In the Kanura v. Simpraga case, the Ontario Superior Court of Justice dealt with whether or not to order the sale of a house under the Partition Act while a couple’s family law issues were still in the process of resolving themselves. This case helps provide greater direction on this difficult topic, and reaffirms the previous Ontario caselaw. It demonstrates the care the court will take in such interim motions. Since, while the motion may be technically on an interim basis the sale of the house will obviously have permanent consequences.
The court utilized heavily the Ontario Court of Appeal case of Silva v. Silva. In that case, a test for whether or not to order a partition of a property when dealing with matrimonial issues was first enunciated. The case stated that while matrimonial issues should have priority. A claim for sale under the Partition Act should not proceed, where it would prejudice the rights of either individual under the Family Law Act. The Court of Appeal did, however, caution against individuals holding property hostage until their claims could be met. The court also discussed the case of Bailey v. Rhoden, where the sale of a property was disallowed because it caused serious hardship on one party and was oppressive.

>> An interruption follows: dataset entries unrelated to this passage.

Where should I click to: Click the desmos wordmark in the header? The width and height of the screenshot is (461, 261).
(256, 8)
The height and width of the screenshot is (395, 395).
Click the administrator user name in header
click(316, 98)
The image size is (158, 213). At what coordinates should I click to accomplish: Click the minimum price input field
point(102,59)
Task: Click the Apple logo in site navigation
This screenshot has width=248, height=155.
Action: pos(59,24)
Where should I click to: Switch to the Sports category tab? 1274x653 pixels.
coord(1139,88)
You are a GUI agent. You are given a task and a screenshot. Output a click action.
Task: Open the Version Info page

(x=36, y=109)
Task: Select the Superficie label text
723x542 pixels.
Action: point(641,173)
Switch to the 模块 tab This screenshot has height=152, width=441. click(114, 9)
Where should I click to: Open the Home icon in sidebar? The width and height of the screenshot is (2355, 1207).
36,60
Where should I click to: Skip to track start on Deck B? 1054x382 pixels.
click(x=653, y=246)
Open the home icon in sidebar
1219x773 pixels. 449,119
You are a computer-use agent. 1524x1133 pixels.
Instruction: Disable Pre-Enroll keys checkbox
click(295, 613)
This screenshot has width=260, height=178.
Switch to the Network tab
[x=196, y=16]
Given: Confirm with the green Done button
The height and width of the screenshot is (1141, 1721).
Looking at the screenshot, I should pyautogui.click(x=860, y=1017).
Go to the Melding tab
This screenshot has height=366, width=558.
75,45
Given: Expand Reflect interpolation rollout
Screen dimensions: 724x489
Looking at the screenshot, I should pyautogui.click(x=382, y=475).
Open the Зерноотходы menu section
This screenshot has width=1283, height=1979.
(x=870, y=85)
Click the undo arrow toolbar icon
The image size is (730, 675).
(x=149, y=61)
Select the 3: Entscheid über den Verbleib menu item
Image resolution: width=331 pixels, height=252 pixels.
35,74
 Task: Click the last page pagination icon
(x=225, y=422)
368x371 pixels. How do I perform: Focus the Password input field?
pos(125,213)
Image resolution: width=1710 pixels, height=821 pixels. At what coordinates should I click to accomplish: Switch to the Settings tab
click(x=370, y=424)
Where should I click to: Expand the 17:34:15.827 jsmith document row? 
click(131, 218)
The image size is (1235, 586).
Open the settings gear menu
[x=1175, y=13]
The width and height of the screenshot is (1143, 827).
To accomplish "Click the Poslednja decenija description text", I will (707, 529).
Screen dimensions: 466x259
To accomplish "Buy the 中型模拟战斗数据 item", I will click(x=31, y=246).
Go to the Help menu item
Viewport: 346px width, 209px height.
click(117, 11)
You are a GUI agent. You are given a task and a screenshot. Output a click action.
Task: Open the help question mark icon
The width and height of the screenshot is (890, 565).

The court applied these tests to Mr. Kanura and Ms. Simpraga’s case. In this case Mr. Kanura sought the initial partition and sale of the home. It was later abandoned; and Ms. Simpraga obtained three separate court orders for the sale of the jointly held matrimonial home. Mr. Kanura avoided these orders through either negotiating acceptable terms with Ms. Simpraga or returning the matter to the court for direction. He was seeking an unequal division of property. He was concerned that if the house was sold, Ms. Simpraga would be incapable of paying if he was successful. Ms. Simpraga, on the other hand, argued that she was on a list for assisted living and required the money to fund her living expenses and litigation costs.
The court determined that Mr. Kanura had no rights or claims which would have been prejudiced by the sale of the home. He was not seeking an order of exclusive possession; but rather was simply in favour of waiting to sell the home. Further, there was no evidence of hardship that would be brought upon Mr. Kanura by an order to sell the home. Rather, the preponderance of evidence indicated that Ms. Simpraga would undergo much more hardship if the sale of the home was prevented. In the end, however, the court stated that it did not actually have to make this determination. Rather, all the court had to do was to enforce the three orders which already existed. Under either ground, the court stated, it was ordering the house to be sold.